In the listing below, the line containing "Task: Select the Welcome Page radio button" marks the end; copy exactly every line from the first through that one.
:: LISTED ENTRIES ::
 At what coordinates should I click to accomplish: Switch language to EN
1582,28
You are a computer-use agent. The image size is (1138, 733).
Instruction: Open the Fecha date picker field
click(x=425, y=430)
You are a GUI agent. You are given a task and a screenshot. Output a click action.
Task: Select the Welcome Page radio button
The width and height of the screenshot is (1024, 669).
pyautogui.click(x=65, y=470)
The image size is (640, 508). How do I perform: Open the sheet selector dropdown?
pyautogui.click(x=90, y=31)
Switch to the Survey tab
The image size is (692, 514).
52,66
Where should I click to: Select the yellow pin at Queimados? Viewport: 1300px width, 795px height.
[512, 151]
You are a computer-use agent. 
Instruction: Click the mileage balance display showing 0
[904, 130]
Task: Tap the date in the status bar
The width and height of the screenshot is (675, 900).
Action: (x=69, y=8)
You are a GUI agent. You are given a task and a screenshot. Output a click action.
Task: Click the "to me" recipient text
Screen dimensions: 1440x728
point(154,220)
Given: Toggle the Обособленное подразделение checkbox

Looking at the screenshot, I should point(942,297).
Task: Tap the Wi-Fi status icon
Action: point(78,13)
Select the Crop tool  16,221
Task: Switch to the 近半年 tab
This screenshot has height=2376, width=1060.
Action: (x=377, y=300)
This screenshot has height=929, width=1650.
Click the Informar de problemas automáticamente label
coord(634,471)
:::
* **TASK SOLUTION**
 At what coordinates should I click to accomplish: Switch language to EN
1582,28
You are a computer-use agent. The image size is (1138, 733).
Instruction: Open the Fecha date picker field
click(x=425, y=430)
You are a GUI agent. You are given a task and a screenshot. Output a click action.
Task: Select the Welcome Page radio button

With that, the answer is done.